_TASK PROMPT_
Output every line of the entries below verbatim, leaving out the pictures.

──────── RECORDS SHOWN ────────

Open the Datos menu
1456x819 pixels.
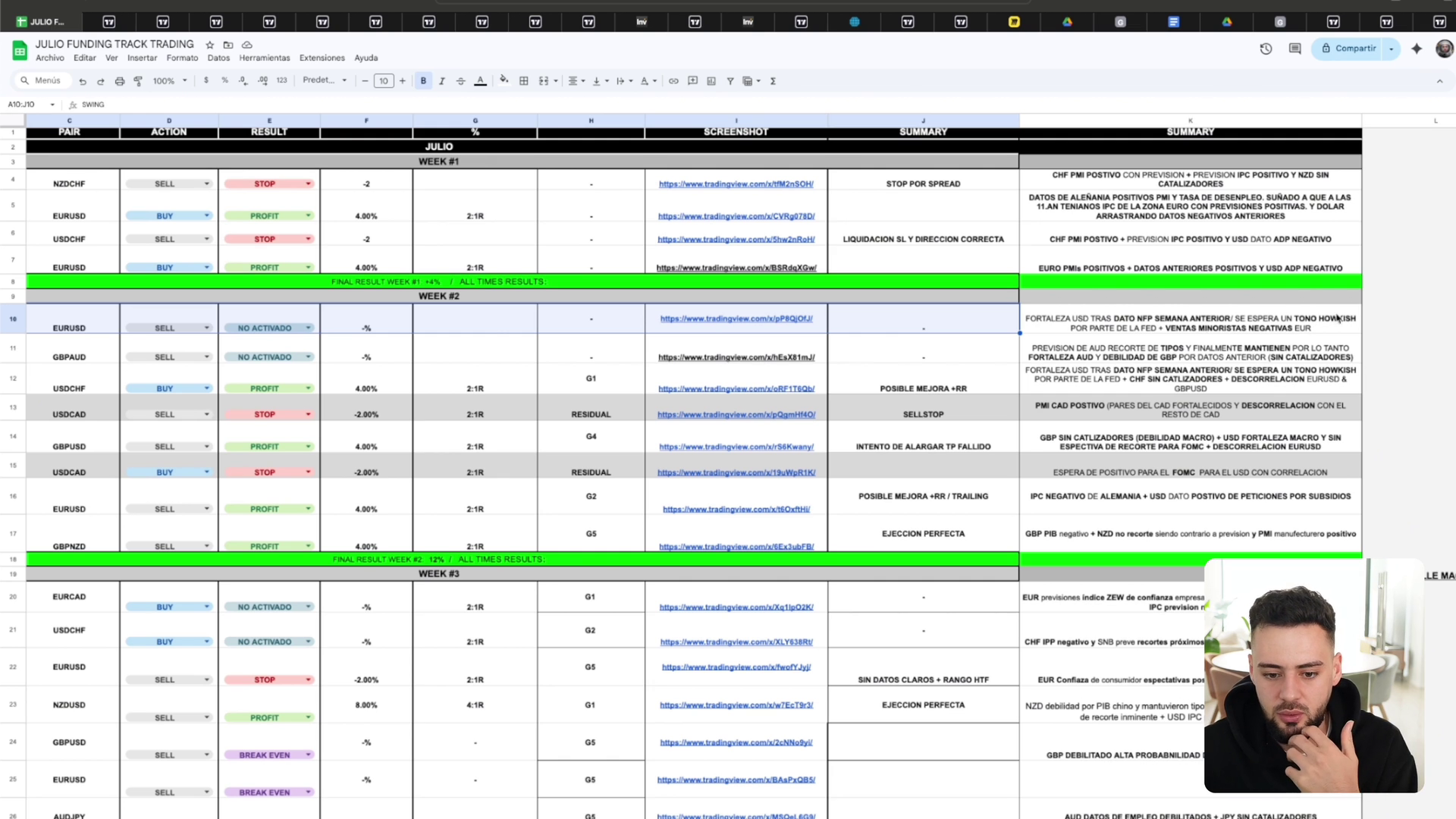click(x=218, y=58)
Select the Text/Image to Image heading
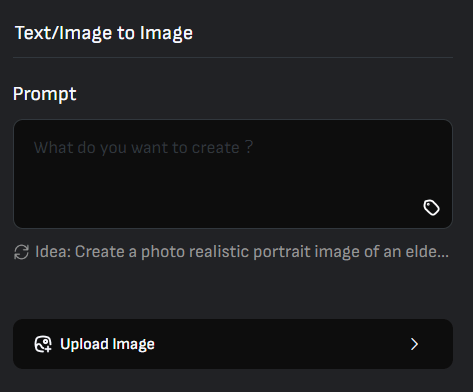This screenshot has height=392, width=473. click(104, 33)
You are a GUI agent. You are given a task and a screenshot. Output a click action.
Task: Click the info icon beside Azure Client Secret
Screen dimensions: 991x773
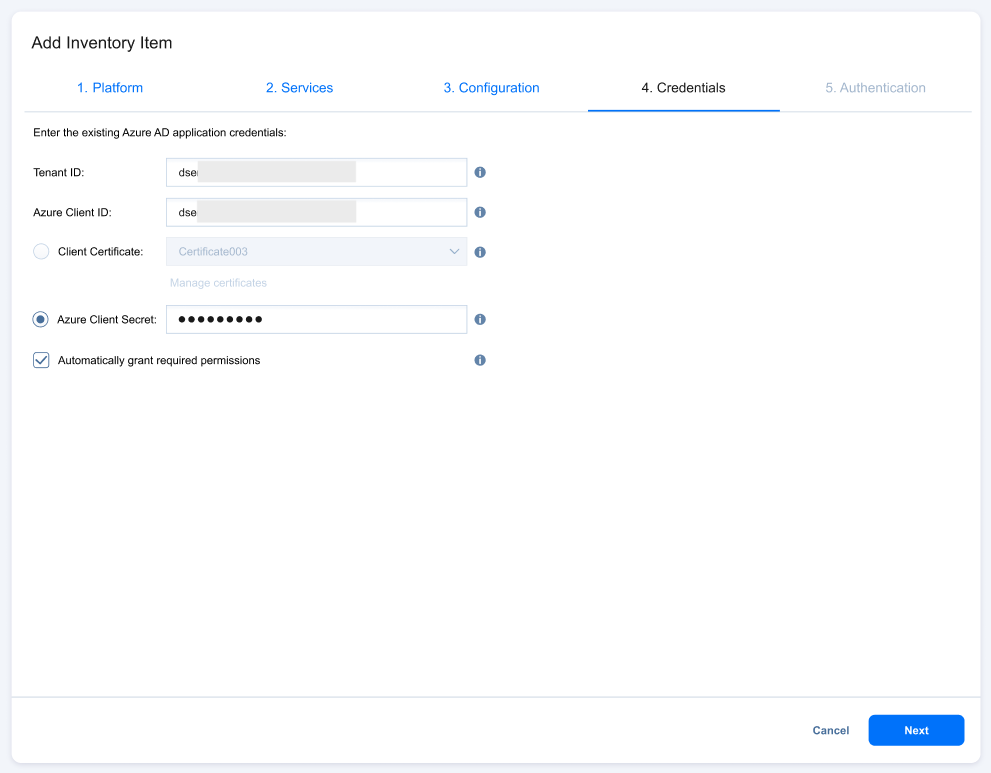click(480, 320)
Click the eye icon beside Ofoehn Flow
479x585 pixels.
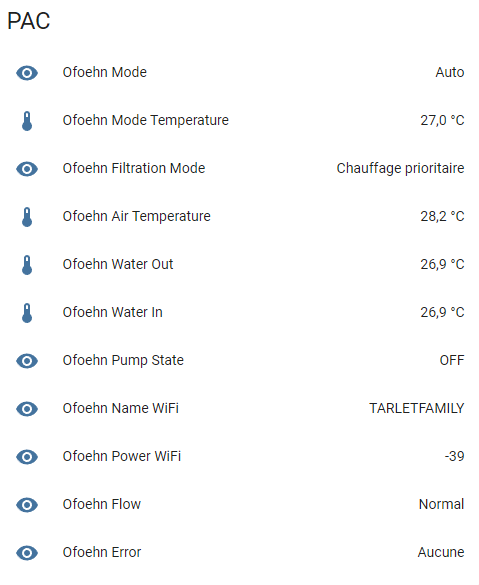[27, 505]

────────

_SOLUTION TO THIS EXERCISE_
Open the Datos menu
1456x819 pixels.
click(x=218, y=58)
Select the Text/Image to Image heading
This screenshot has height=392, width=473. click(104, 33)
You are a GUI agent. You are given a task and a screenshot. Output a click action.
Task: Click the info icon beside Azure Client Secret
Screen dimensions: 991x773
click(480, 320)
Click the eye icon beside Ofoehn Flow
479x585 pixels.
[27, 505]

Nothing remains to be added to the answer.